— Exercise directions —
Gather each line of the listing below that contains the word "pixels", and copy those lines out in full.

— Data records —
--------------------------------------------------
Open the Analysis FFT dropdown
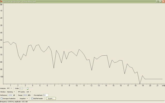 point(10,88)
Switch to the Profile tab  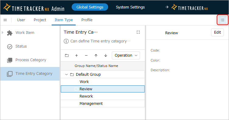87,20
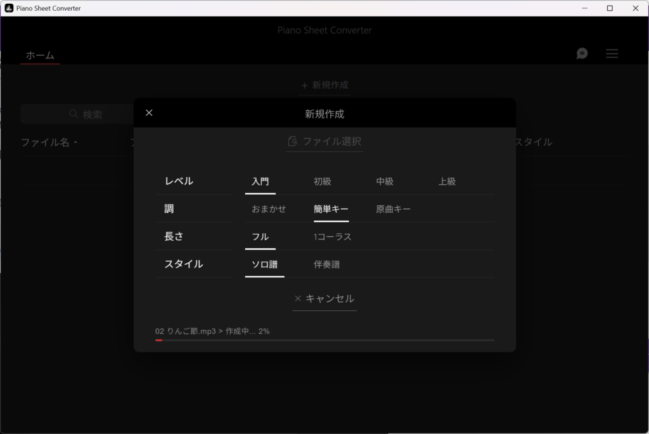Click the conversion progress bar
The width and height of the screenshot is (649, 434).
pos(325,340)
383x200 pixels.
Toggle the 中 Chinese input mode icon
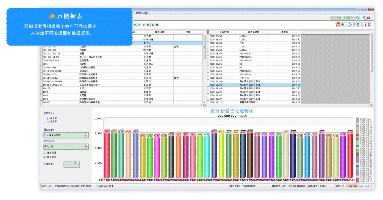click(343, 24)
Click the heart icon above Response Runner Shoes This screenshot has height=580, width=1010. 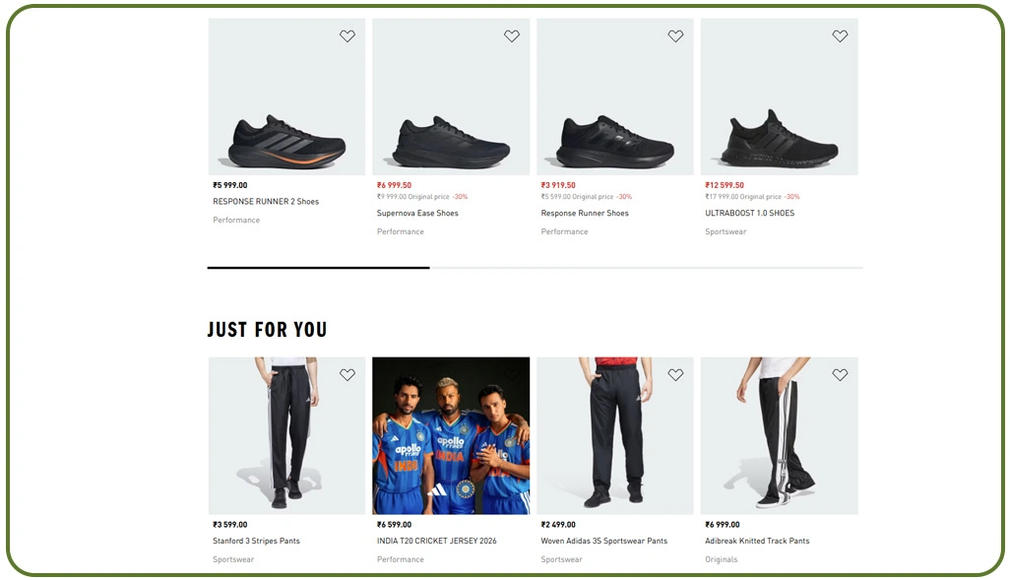(675, 35)
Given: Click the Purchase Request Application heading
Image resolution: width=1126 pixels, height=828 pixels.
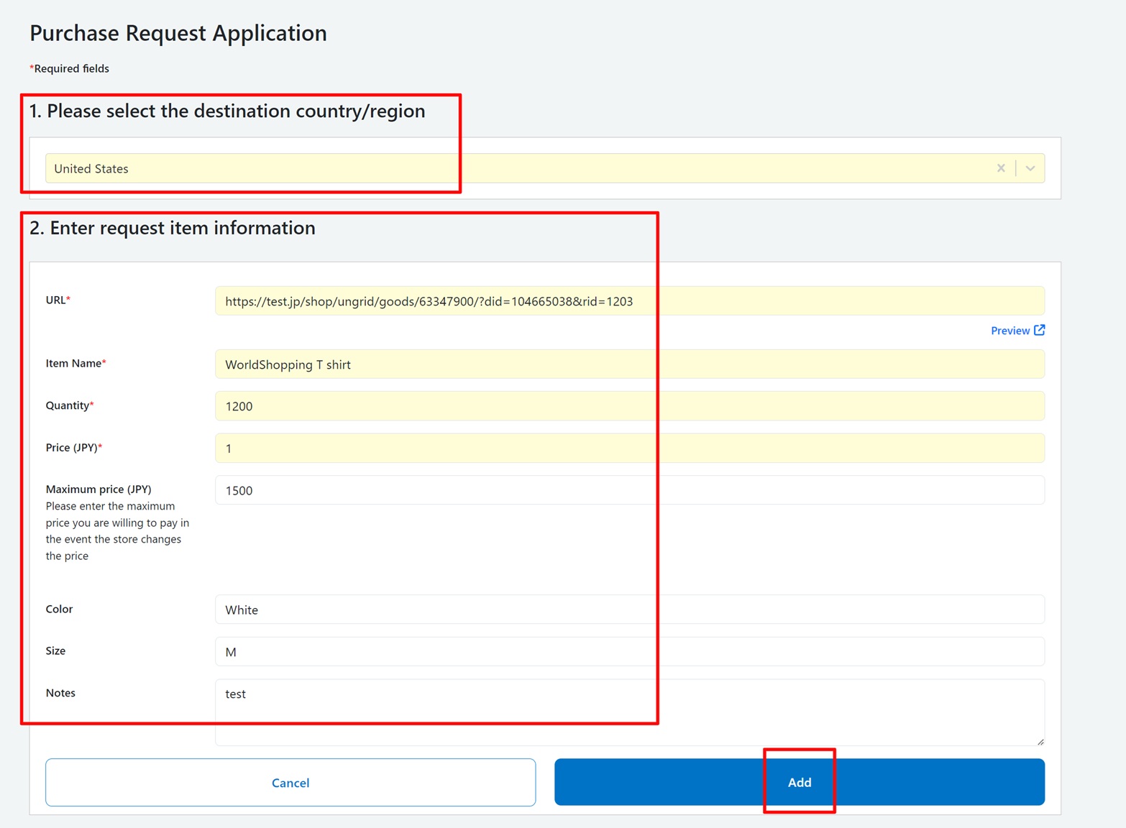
--------------------------------------------------
— Output for this exercise —
383x200 pixels.
Image resolution: width=1126 pixels, height=828 pixels.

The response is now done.